Die ausgeprägteste dieser Schwerkraft-Anomalien befindet sich im Indischen Ozean und heisst «Indian Ocean Geoid Low» (IOGL). Hier liegt die Meeresoberfläche tatsächlich rund 100 Meter niedriger als in den umliegenden Regionen. Da das IOGL doppelt so gross ist wie die europäische Landmasse und die Schwerkraftunterschiede zum Rand hin graduell geringer werden, fällt dieser gewaltige Höhenunterschied vor Ort aber nicht auf.
Dennoch ist dieses Schwerkraftloch etwas Besonderes und gab der Wissenschaft über Jahre Rätsel auf.

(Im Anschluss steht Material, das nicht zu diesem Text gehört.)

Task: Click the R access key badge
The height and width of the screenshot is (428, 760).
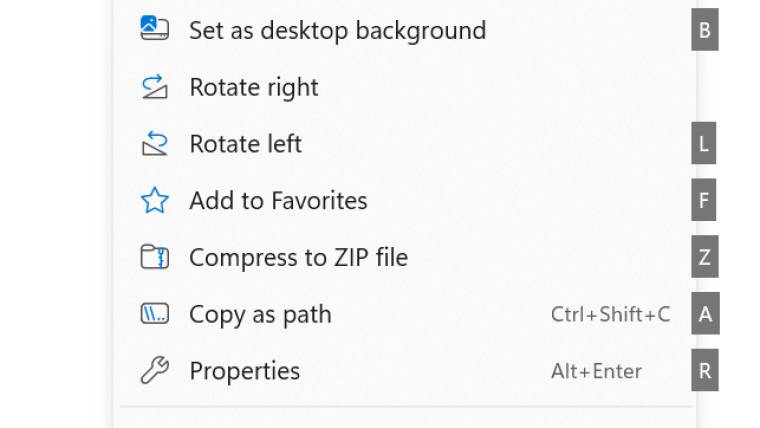Action: coord(705,370)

Jetzt haben Forscher eine mögliche Erklärung für dieses Phänomen gefunden:
Für ihre Studie «How the Indian Ocean Geoid Low was Formed», die im Mai dieses Jahres von Debanjan Pal und Attreyee Ghosh im Fachblatt «Geophysical Research Letters» veröffentlicht wurde, nutzten die Forscher 19 Computermodelle, die die Bewegung des Erdmantels und der tektonischen Platten vor 140 Millionen Jahren simulierten.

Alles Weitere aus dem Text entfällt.